Breach by the workman of statutory or other prohibition or direction has played a frequent and a varied part in the cases decided under the Workmen's Compensation Acts.
It has appeared as a piece of evidence relevant, along with other circumstances, to prove the extent of a workman's duties and the limits of his employment. M'Diarmid and Lowe are illustrations in which such evidence, along with other circumstances, was sufficient to establish a limit in conformity with the prohibition. White-head v.
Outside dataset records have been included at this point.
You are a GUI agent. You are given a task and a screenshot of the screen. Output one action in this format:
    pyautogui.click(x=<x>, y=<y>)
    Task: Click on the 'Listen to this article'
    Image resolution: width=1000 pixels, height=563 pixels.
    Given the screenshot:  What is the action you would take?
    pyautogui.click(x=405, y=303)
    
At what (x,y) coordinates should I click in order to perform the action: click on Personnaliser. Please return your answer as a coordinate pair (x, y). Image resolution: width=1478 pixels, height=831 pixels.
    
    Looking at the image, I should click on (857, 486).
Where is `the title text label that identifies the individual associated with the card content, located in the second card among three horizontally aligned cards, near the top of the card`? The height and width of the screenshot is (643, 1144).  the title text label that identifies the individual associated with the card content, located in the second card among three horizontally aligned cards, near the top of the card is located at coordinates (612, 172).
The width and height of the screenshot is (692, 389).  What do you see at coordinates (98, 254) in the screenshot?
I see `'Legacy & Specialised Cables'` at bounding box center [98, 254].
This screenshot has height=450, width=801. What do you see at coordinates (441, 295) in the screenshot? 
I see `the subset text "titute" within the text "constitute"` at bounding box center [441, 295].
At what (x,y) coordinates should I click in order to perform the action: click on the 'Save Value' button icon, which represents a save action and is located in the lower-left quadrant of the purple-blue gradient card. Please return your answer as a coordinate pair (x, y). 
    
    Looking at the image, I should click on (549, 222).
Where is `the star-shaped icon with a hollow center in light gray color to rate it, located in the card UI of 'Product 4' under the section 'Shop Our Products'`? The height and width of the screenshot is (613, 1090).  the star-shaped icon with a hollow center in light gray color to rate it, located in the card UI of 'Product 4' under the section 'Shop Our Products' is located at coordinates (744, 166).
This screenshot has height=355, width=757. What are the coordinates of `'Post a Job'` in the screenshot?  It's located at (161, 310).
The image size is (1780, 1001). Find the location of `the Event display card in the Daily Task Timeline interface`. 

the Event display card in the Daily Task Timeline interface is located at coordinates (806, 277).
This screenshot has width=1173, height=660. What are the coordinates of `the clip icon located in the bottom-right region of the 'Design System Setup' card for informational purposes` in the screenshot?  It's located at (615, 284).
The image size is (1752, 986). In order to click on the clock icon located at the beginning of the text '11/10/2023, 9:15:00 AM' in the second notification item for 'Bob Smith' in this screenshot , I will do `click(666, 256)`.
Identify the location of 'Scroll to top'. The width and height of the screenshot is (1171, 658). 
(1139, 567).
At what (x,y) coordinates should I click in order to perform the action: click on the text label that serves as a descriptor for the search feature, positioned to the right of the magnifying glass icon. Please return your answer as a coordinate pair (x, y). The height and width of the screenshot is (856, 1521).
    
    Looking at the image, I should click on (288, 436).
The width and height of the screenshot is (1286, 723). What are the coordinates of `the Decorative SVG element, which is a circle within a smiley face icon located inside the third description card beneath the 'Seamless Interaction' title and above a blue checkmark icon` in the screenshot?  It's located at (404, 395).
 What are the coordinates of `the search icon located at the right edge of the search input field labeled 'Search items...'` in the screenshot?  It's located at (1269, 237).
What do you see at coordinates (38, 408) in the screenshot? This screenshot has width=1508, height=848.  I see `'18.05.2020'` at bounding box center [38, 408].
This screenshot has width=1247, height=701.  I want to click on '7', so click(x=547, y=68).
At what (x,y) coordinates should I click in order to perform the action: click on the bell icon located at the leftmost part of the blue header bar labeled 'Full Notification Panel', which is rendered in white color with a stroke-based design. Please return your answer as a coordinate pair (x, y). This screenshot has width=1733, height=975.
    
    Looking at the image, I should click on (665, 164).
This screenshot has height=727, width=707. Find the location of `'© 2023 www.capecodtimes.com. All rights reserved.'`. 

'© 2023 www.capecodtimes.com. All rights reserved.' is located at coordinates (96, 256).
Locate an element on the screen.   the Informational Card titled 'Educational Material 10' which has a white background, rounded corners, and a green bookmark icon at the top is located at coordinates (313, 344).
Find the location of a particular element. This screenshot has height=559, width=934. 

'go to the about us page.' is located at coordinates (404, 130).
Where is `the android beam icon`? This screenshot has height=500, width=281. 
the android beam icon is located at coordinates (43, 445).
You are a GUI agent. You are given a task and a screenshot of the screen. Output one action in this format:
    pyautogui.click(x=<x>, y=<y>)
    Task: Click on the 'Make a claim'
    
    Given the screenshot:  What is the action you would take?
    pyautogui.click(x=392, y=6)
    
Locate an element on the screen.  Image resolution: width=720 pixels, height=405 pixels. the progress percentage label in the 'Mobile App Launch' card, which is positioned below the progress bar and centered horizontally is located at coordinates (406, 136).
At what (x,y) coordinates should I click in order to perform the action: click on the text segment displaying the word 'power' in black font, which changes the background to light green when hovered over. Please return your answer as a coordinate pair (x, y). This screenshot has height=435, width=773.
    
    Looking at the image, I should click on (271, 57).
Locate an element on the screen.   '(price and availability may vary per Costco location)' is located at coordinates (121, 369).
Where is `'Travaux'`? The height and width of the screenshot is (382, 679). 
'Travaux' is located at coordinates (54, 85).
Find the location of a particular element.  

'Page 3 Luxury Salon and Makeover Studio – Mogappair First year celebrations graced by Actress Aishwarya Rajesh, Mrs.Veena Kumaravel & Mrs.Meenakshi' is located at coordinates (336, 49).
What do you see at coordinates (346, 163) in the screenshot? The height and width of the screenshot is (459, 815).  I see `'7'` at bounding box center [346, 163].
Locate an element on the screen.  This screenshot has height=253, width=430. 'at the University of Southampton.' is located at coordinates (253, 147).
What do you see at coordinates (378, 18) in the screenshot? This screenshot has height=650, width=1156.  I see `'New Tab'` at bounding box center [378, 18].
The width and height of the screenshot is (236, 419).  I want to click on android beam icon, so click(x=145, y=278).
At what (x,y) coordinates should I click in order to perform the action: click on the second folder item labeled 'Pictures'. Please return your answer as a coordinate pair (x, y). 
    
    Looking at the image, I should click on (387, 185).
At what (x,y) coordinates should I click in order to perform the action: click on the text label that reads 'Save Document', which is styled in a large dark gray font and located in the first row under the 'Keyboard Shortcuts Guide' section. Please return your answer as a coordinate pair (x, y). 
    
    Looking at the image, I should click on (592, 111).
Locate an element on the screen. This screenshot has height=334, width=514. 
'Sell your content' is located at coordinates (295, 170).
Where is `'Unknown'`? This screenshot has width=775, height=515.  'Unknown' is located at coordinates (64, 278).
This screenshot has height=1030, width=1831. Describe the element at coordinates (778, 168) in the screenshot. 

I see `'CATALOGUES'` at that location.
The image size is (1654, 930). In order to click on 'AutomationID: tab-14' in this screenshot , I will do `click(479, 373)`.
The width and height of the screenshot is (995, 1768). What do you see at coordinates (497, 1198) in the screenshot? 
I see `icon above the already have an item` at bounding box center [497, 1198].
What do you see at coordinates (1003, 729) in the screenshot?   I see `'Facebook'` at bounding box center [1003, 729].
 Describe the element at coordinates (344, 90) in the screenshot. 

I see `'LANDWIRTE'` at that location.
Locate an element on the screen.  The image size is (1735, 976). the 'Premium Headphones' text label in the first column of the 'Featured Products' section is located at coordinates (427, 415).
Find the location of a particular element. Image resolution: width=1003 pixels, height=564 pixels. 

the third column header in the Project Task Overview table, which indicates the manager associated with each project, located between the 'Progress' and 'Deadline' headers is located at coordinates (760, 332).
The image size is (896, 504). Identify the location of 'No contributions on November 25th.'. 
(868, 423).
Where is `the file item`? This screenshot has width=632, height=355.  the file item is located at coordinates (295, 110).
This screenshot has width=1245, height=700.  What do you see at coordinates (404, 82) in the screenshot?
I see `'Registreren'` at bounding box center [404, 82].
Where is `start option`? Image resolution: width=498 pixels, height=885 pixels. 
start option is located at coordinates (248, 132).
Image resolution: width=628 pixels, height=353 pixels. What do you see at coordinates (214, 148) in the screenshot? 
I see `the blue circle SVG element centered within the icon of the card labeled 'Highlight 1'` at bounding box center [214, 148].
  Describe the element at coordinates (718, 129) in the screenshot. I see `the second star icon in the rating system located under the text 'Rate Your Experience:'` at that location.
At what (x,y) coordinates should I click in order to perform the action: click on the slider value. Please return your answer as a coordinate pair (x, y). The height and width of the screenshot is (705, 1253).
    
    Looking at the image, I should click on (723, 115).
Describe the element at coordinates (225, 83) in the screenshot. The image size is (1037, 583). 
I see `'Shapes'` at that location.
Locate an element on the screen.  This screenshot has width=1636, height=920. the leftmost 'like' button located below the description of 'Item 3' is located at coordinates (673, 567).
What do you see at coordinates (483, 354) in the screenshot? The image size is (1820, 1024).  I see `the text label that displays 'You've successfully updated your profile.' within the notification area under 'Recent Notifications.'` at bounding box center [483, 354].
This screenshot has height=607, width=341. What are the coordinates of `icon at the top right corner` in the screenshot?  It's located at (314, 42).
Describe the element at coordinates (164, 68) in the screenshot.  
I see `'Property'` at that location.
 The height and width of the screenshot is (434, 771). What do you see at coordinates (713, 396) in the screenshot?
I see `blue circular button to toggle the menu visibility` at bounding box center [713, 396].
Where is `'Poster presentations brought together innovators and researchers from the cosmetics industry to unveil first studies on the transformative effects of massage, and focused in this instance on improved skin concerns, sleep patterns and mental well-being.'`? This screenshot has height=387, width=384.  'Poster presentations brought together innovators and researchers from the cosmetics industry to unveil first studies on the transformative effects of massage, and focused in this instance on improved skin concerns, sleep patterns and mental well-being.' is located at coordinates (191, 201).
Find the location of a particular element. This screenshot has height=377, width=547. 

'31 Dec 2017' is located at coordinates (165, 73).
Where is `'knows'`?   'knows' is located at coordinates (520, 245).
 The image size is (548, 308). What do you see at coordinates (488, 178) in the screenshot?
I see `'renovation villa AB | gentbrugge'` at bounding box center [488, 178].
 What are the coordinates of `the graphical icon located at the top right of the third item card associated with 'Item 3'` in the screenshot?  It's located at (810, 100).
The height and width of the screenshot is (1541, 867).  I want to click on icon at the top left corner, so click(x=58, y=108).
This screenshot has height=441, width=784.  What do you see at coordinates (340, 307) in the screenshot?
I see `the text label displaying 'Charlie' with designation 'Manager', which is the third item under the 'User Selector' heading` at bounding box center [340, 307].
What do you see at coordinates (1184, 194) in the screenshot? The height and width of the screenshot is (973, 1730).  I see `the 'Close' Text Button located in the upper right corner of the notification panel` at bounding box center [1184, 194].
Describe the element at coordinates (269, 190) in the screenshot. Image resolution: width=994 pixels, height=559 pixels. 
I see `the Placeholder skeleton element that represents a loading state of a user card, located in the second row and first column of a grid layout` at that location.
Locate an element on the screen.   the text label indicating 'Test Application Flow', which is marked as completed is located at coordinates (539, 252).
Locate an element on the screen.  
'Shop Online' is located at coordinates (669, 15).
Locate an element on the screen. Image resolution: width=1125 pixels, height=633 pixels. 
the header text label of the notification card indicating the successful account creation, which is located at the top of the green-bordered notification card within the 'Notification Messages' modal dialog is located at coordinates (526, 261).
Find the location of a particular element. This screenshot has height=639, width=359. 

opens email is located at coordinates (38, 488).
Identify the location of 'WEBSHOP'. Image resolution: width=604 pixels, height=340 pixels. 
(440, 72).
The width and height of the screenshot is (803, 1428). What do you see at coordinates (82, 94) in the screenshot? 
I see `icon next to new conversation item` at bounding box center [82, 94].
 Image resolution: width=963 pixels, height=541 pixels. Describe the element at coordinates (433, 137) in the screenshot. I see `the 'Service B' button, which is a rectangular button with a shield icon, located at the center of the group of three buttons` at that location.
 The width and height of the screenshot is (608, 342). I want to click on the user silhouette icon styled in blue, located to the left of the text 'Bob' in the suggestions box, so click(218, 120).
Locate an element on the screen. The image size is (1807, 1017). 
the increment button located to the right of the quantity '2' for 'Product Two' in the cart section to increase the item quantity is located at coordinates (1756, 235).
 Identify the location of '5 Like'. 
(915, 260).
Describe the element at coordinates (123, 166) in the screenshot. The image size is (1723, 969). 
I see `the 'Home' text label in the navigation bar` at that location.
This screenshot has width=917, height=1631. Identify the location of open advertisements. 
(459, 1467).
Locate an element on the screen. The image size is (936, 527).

Reader ( [1901] 2 KB 48) is an instance in which, while the prohibition was distinct in its terms, the other circumstances were regarded as so ambiguous as to deprive the prohibition of limiting effect.
Again when a statutory or other prohibition or direction not merely forbids the workman to do a certain thing, but commits the doing of it—either expressly, or impliedly as the result of departmental arrangements established by the employer—to another employee or class of employees, it has been held to have the effect of putting that particular thing outside the sphere of the workman's employment— Kerr v. Baird & Company, 1911 S.C. 701, 48 S.L.R. 646; Burns v. Summerlee Iron Company, 1913 S.C. 227, 50 S.L.R. 164. The reversal of Smith v. Fife Coal Company ( 1913 S.C. 662, 50 S.L.R. 455, 1914 S.C. (H.L.) 40, 51 S.L.R. 496) on a different view of the true cause of the accident, does not shake the authority of the decisions just quoted.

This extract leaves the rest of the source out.